● **WORK REQUEST**
Across all the records below, how many lines contain "dimensions"? Respond with only the number.

● **DATA TO PROCESS**

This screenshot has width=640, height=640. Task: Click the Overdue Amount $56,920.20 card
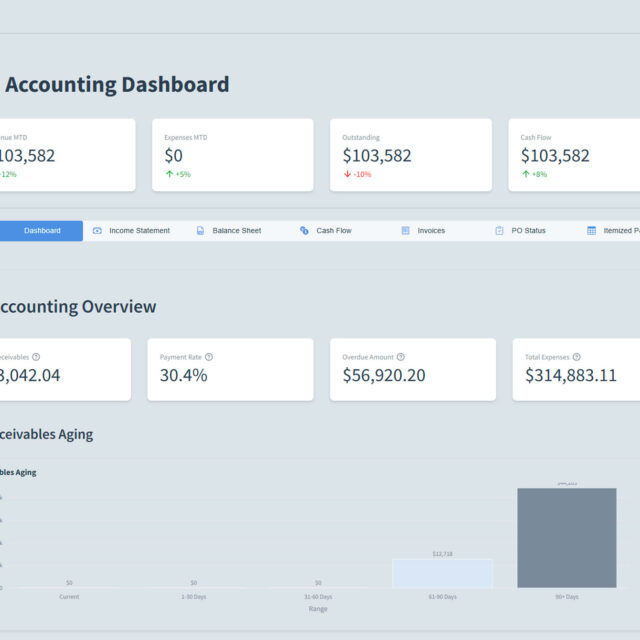tap(412, 369)
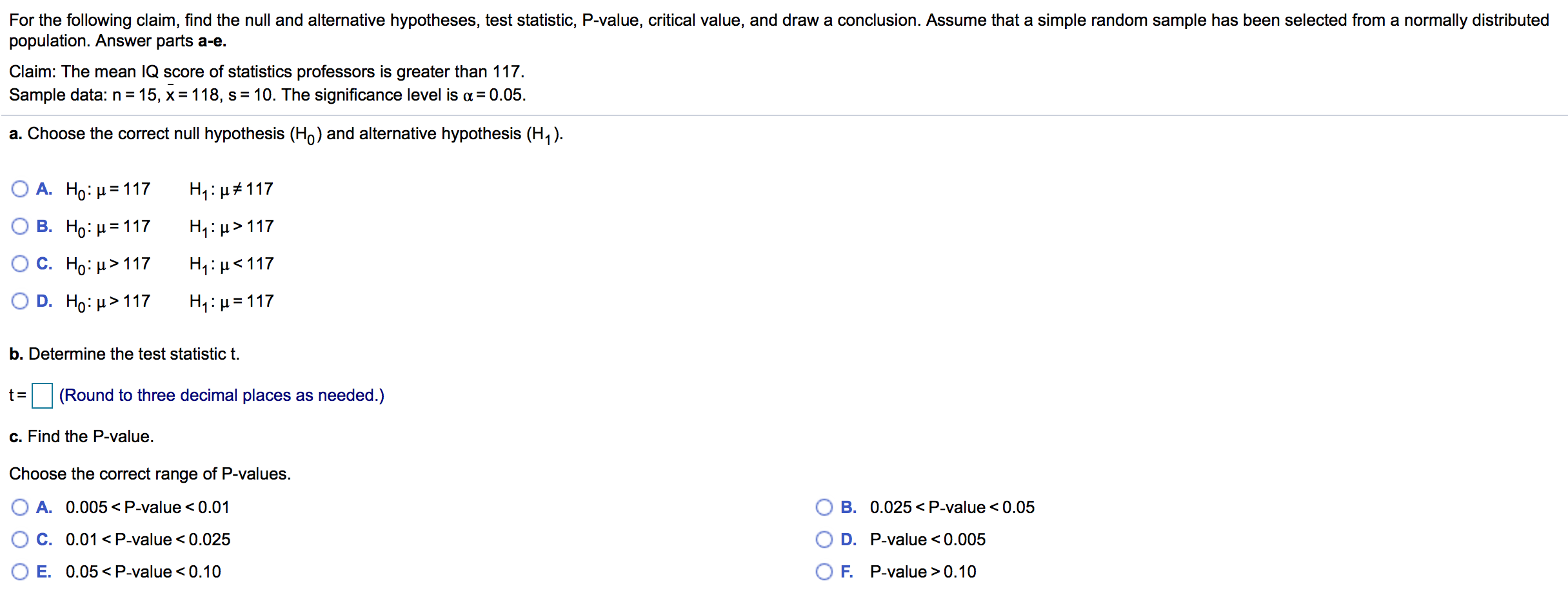
Task: Click the H0: μ=117 text in option B
Action: pyautogui.click(x=108, y=227)
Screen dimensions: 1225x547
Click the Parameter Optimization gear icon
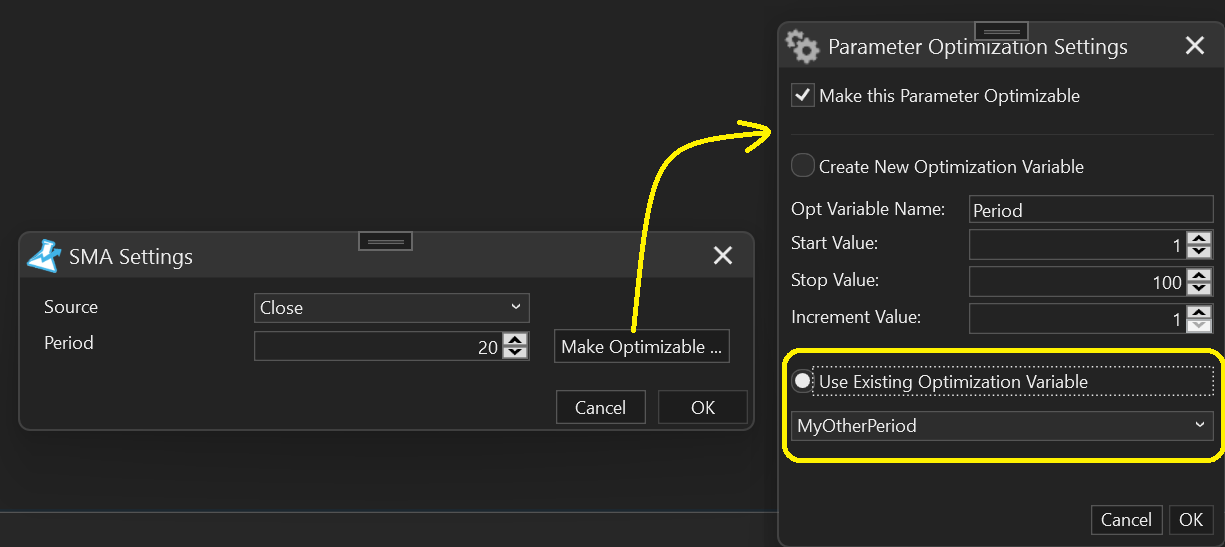(x=802, y=46)
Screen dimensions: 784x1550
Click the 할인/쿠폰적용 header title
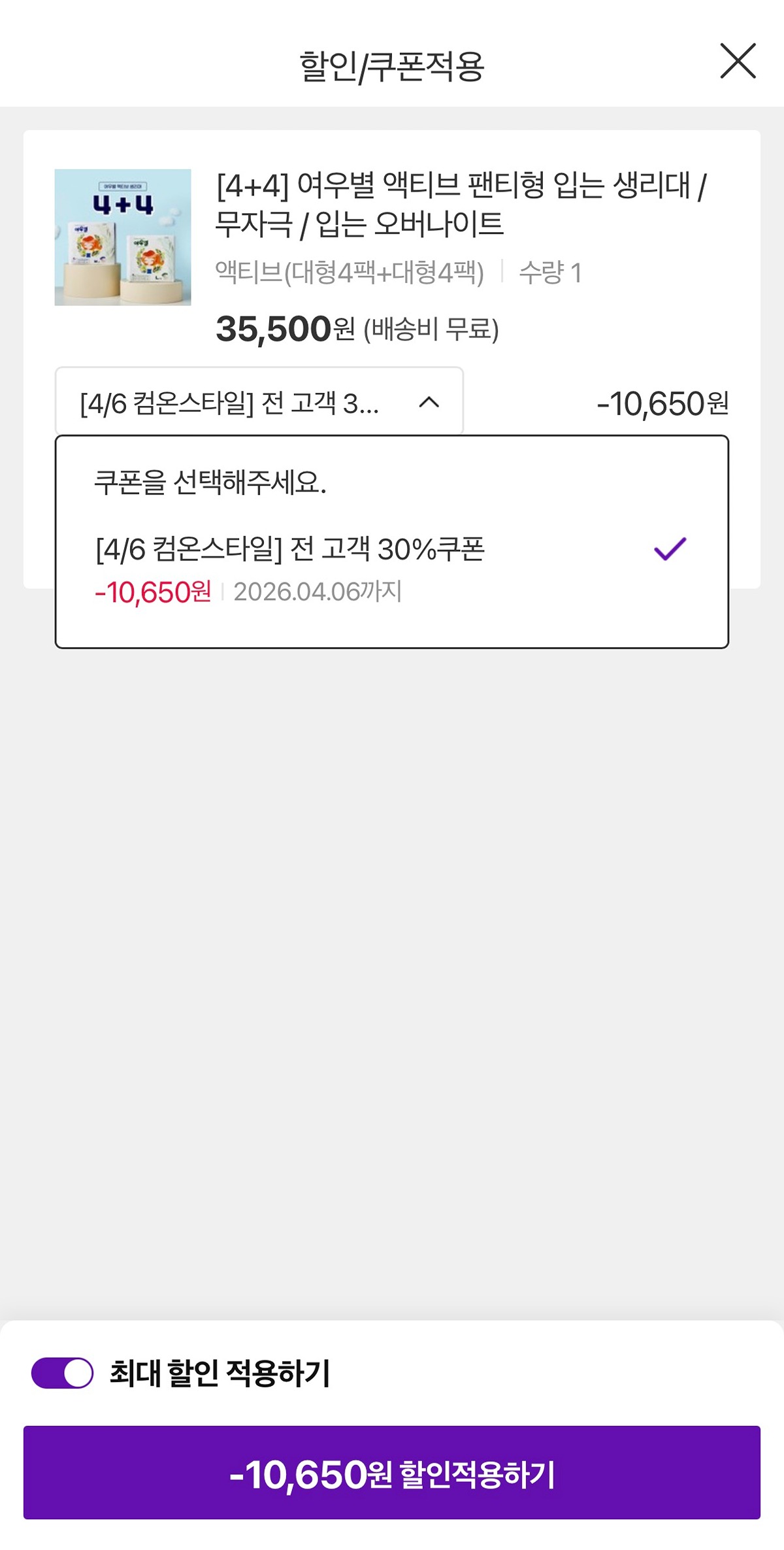391,66
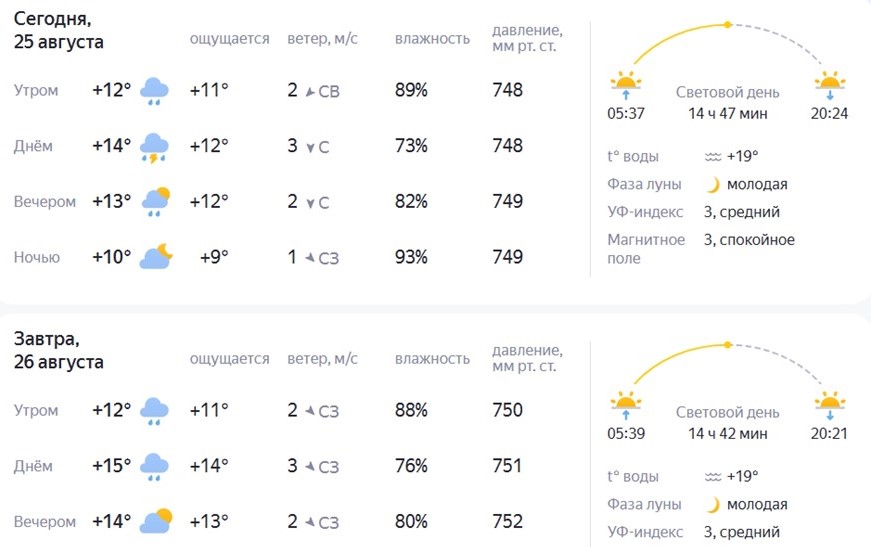
Task: Click the sun position dot on today's arc
Action: pyautogui.click(x=728, y=24)
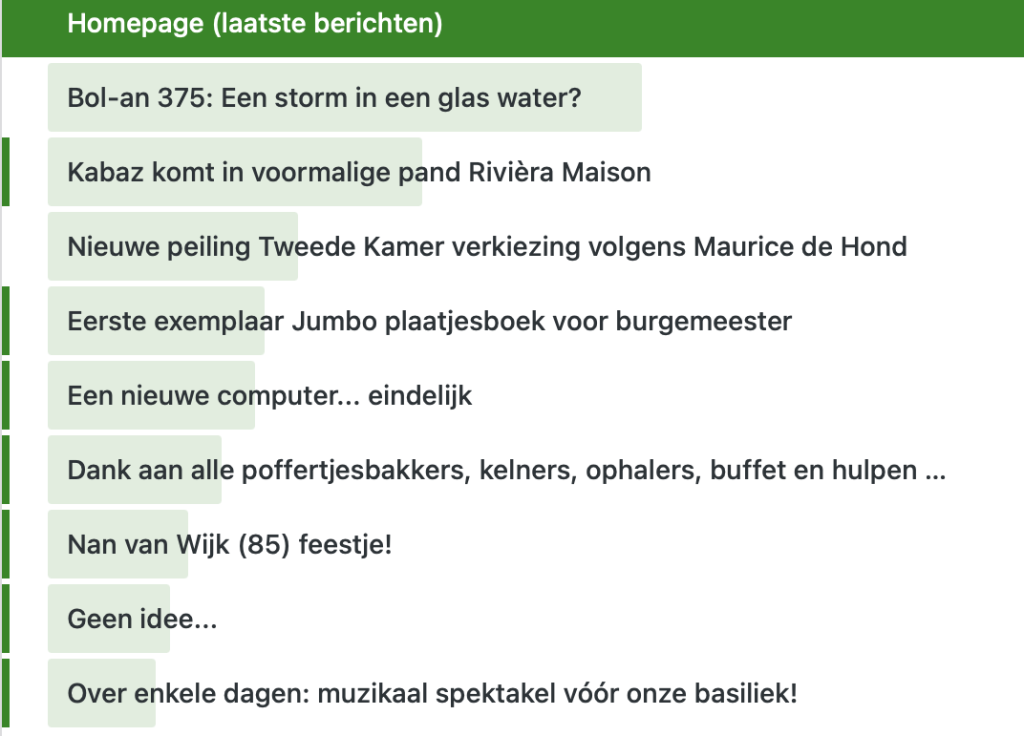Open the Nieuwe peiling Tweede Kamer post

coord(487,246)
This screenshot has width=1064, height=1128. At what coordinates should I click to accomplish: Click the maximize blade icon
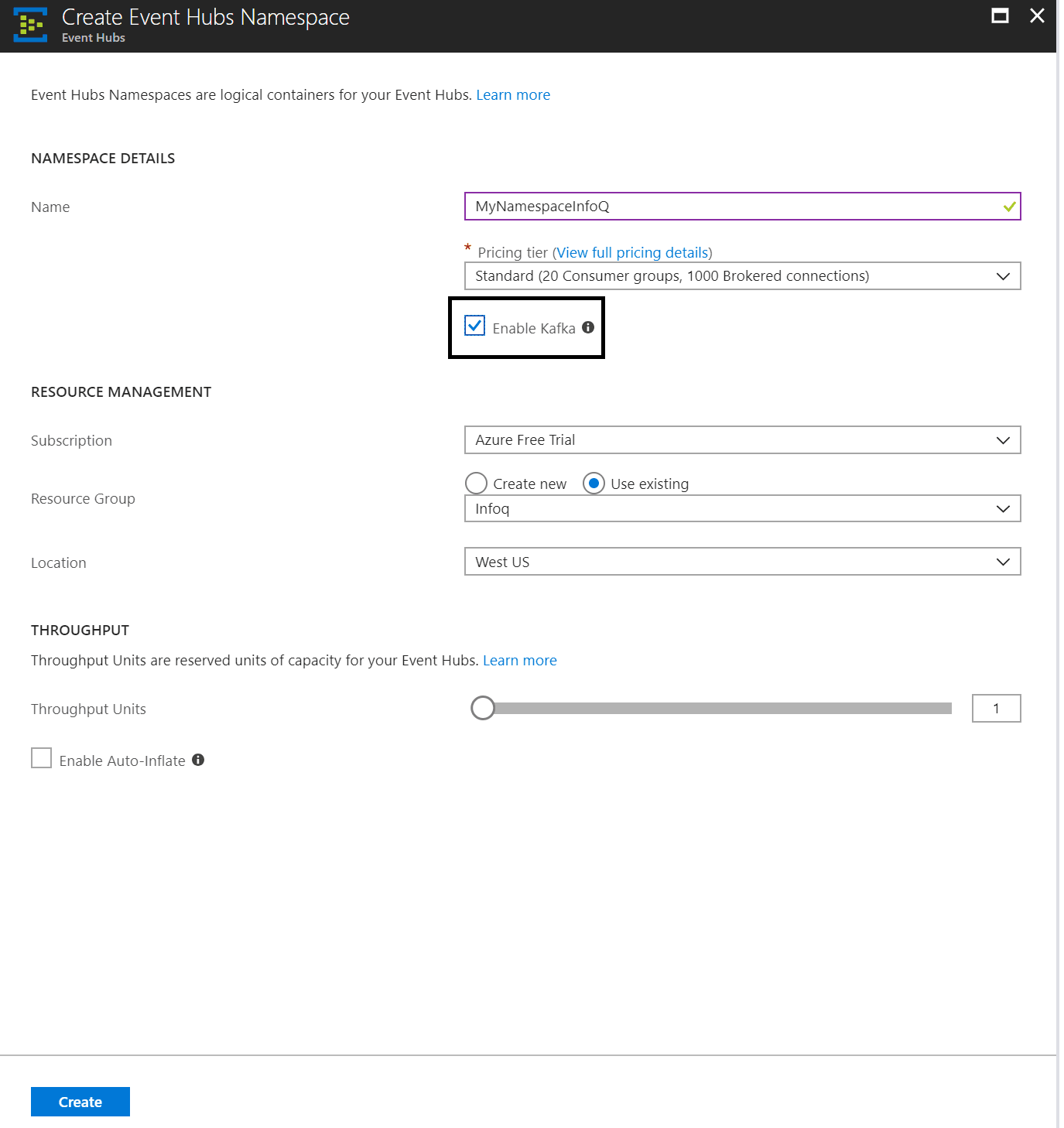(1000, 15)
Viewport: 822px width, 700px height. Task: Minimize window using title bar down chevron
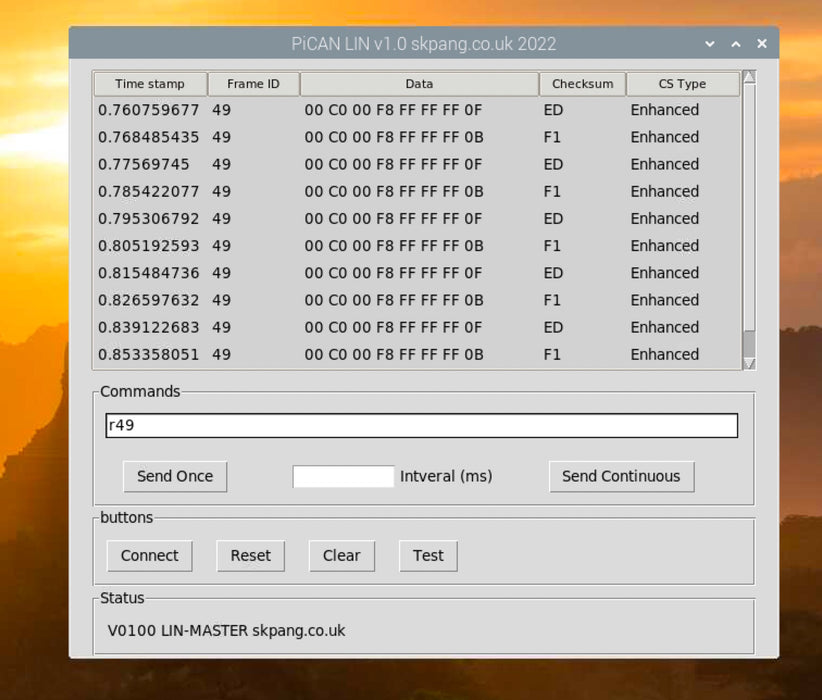(x=710, y=44)
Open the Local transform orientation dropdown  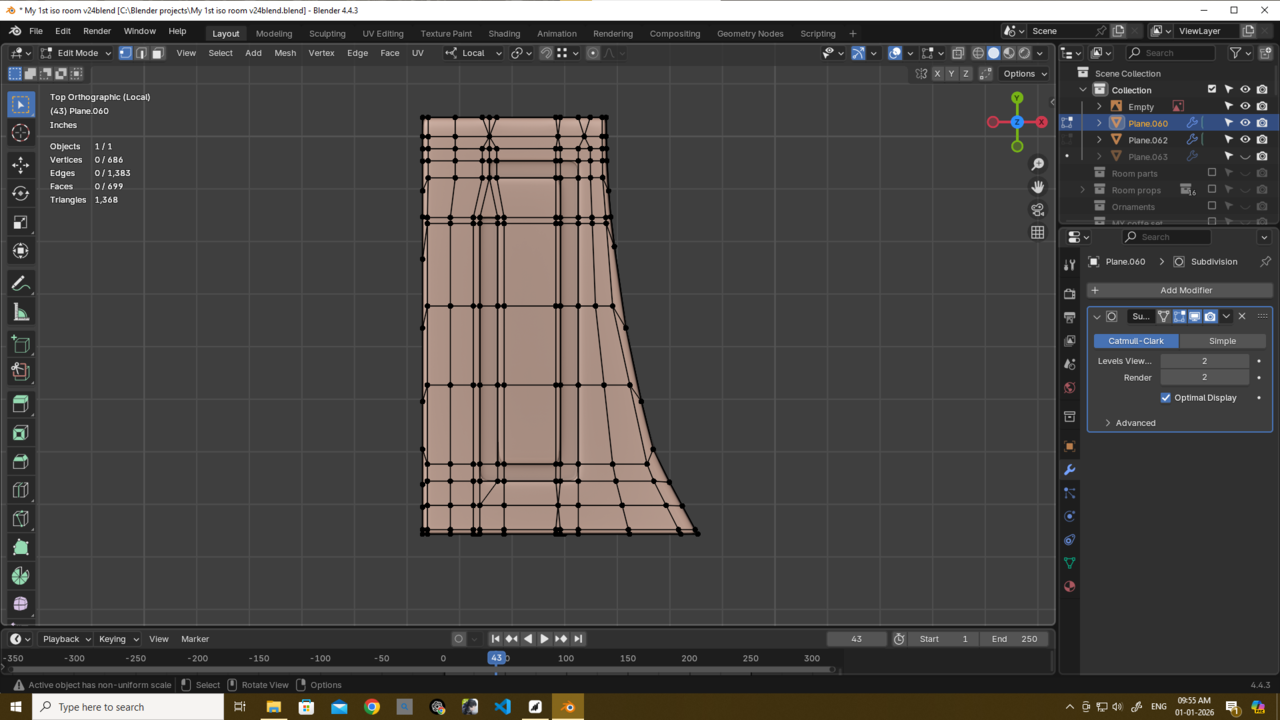[x=474, y=53]
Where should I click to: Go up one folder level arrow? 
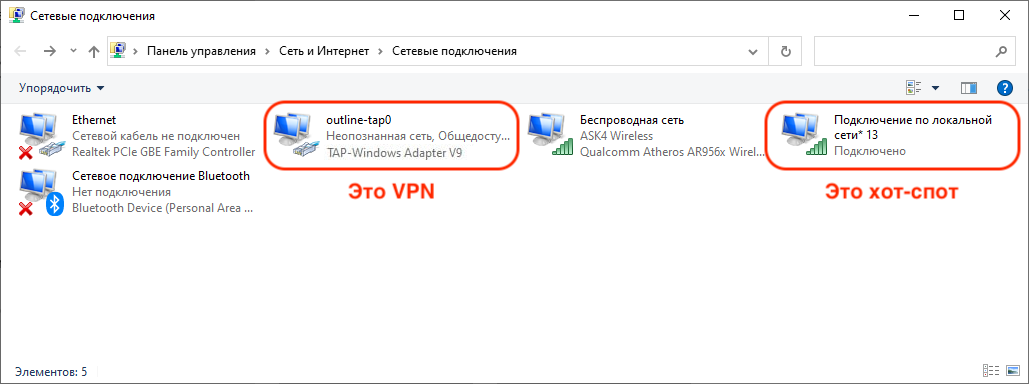94,51
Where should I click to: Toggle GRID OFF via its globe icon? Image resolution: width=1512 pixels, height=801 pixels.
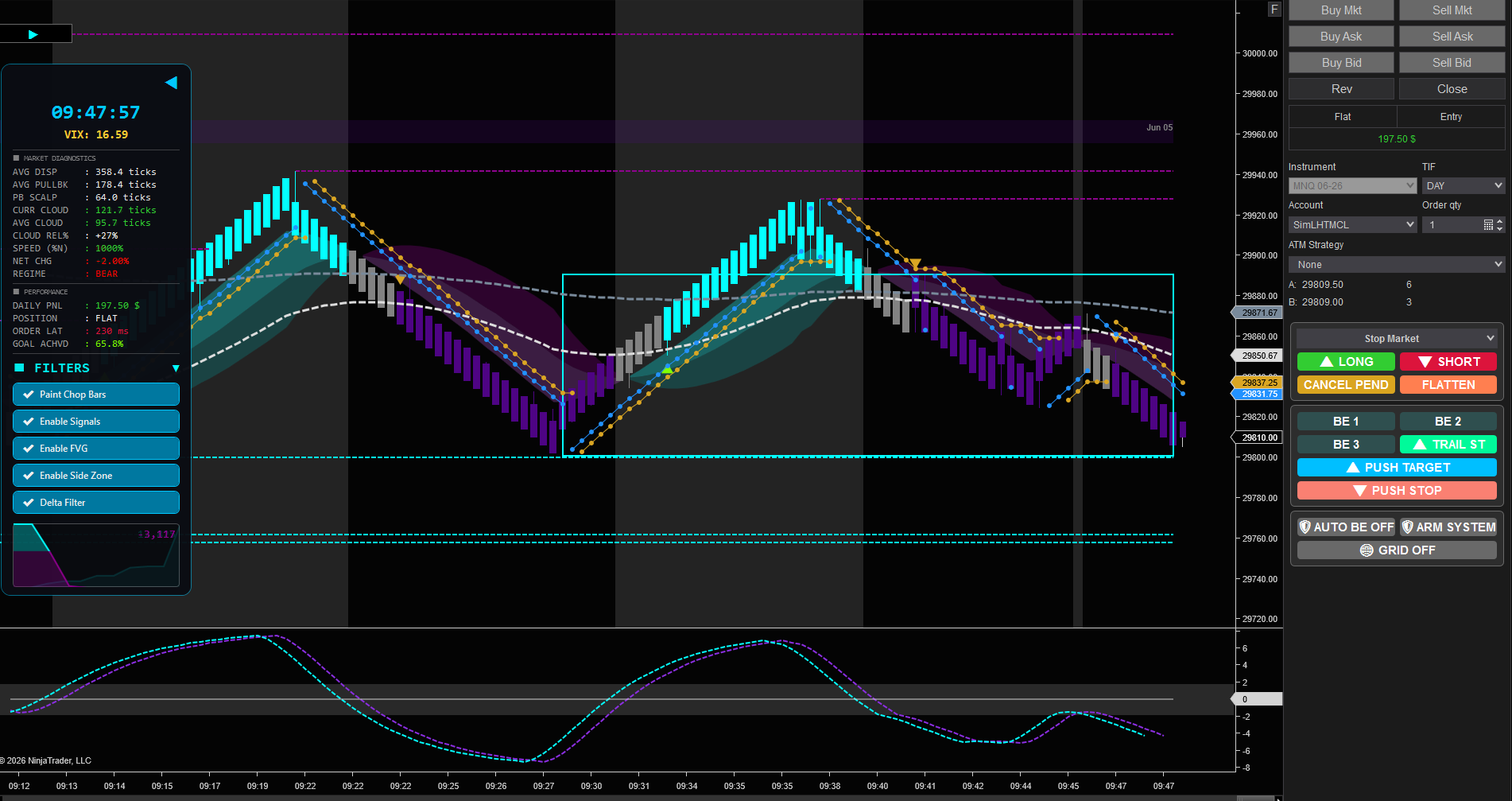point(1367,550)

● **ANSWER FOR THE TASK**
2